• **Tasks**:
a: According to the excerpt on table configuration, which property should be supplied with a file path to keep the table configuration external to the main .json file?
b: Reproduce the passage of the excerpt on table configuration starting at "Table configuration is" and ending at "the example project.".
## start Page excerpt
Table configuration is supplied by either the "tables" property or "tablesConfigPath" property.

If you want to keep your table configuration external to the main .json file this can be done by supplying "tablesConfigPath" with a file path. An example of this can be found in the example-configs directory in the example project.

External table config json

{
    "dataSource": {
    "type": "SqlServer",
    "config": {
       "name": "databasename",
       "userName": "databaseUserName",
       "password": "databasePassword",
       "server": "databaseServer"
    }   
  }, 
  "tablesConfigPath": "example-configs\\config-example2-table-config.json",
}

or embedded

{
    "dataSource": {
    "type": "SqlServer",
    "config": {
       "name": "databasename",
       "userName": "databaseUserName",
       "password": "databasePassword",
       "server": "databaseServer"
## end Page excerpt
## start Excerpted records
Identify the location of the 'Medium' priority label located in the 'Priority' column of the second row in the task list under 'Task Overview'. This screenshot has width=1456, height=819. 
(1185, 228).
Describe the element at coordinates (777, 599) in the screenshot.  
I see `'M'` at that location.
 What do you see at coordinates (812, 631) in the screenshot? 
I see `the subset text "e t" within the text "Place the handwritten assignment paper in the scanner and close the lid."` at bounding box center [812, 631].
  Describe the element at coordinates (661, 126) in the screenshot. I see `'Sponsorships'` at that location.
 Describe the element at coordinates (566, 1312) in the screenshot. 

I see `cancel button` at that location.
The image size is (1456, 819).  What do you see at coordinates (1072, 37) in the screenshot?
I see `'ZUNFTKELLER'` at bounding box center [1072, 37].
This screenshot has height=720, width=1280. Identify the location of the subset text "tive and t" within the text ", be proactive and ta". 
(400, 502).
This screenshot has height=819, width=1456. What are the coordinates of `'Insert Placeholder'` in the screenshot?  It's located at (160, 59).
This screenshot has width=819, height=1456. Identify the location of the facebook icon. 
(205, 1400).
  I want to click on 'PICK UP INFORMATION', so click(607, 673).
## end Excerpted records
• **Answers for the tasks**:
a: The "tablesConfigPath" property.

b:
Table configuration is supplied by either the "tables" property or "tablesConfigPath" property.

If you want to keep your table configuration external to the main .json file this can be done by supplying "tablesConfigPath" with a file path. An example of this can be found in the example-configs directory in the example project.